I know there have been times when I didn’t pay you the attention you deserved. I’m sure that you have too much class to even remember but I still lose sleep regretting the time my head was turned by other destinations. There were those sordid little dalliances at theme parks – God, even a Canadian shopping centre (well, it did have an aquarium – and a pirate ship). I even tried to talk you into dressing up as one once. What a schmuck. All I can say is that I was in a very dark place – worrying about cashflow and audiences. I was doing too much market research. Lines and lines of data, almost every night. I couldn’t see what it was doing to me – what it was doing to us. You kept your counsel though. You kept your faith.

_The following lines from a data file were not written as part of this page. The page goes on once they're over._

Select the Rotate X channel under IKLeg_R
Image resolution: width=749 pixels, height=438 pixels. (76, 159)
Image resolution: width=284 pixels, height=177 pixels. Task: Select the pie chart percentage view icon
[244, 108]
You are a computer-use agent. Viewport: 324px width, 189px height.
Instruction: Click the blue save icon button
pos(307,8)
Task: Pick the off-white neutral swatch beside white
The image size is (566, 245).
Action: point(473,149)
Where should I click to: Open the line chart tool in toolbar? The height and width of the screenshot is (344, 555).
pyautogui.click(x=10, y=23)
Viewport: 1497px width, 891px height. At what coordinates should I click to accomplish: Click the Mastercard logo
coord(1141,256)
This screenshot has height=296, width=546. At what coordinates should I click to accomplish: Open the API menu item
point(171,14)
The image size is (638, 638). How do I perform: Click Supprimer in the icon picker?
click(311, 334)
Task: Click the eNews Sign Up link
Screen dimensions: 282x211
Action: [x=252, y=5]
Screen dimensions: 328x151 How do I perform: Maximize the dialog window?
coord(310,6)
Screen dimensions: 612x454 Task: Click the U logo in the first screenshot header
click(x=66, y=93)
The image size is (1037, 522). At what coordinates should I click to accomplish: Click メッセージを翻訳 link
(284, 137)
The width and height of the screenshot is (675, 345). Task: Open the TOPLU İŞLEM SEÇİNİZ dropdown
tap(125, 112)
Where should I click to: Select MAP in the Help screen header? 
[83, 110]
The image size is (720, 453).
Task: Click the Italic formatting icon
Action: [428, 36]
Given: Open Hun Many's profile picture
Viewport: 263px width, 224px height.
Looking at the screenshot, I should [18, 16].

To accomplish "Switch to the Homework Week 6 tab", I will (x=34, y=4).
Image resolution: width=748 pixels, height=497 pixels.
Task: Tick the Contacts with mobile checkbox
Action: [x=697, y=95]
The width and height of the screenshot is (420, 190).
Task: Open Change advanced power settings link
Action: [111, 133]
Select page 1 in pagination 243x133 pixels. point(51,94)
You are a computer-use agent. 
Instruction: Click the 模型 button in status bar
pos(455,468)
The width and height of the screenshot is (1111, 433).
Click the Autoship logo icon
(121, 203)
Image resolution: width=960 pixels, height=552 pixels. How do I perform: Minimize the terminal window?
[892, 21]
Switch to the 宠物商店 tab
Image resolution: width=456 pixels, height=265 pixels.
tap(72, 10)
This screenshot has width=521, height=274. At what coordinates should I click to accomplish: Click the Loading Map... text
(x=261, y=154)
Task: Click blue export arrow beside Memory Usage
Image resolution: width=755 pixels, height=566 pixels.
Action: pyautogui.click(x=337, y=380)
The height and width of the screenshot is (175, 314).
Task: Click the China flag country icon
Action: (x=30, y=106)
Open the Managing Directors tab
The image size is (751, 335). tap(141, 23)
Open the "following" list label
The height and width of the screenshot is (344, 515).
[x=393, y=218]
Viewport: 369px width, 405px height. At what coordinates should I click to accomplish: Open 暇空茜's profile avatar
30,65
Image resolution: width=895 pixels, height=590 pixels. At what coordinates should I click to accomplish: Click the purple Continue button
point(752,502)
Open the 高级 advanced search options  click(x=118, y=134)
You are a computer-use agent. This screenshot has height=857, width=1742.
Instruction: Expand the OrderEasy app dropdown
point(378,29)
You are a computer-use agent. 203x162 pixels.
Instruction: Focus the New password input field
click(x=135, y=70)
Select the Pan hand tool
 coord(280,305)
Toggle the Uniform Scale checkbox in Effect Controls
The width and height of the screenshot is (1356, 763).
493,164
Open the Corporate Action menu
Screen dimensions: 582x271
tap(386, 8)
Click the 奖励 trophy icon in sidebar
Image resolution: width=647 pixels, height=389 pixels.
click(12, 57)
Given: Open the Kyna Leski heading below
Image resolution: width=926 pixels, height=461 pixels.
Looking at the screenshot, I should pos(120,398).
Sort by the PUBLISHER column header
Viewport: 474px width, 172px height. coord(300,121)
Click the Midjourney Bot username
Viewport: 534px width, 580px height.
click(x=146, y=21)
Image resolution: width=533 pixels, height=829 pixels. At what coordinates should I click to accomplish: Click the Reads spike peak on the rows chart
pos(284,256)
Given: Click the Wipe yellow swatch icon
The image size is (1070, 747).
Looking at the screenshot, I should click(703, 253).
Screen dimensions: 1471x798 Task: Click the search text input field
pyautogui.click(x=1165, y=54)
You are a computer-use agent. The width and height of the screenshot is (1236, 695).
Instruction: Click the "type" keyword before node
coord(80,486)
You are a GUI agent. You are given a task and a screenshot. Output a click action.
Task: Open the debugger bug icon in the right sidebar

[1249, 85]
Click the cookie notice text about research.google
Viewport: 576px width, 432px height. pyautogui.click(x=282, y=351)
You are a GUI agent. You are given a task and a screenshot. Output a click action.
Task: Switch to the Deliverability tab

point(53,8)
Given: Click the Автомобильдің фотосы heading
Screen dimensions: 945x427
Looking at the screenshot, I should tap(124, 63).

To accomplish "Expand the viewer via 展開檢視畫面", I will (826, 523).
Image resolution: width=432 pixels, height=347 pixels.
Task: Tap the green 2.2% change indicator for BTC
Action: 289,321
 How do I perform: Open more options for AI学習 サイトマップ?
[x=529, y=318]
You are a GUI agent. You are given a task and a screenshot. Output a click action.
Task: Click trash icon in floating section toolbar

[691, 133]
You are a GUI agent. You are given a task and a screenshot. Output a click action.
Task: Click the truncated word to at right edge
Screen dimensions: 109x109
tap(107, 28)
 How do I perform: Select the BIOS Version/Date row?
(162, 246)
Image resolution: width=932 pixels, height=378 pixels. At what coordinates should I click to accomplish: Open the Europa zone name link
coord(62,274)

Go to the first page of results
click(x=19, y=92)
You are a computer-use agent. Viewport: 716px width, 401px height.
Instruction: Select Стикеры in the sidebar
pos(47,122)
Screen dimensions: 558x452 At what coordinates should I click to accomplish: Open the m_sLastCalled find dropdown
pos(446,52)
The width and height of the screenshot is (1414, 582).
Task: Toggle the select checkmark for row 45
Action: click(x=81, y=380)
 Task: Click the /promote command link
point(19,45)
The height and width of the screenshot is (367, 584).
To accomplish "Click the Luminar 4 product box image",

That’s the thing. Here I am, 200 words into a letter that I wanted to make about you and all I’ve done is write about myself. It’s the narcissism of the age. You rise above it as you’ve always done – opening your arms to every single individual, regardless of their pettiness and self-obsessed anxieties, and showing them instead the best of what they could be. With every object and every artwork you gently lift my spluttering face from the muddied puddles of despairing banality and show me stars reflected in them.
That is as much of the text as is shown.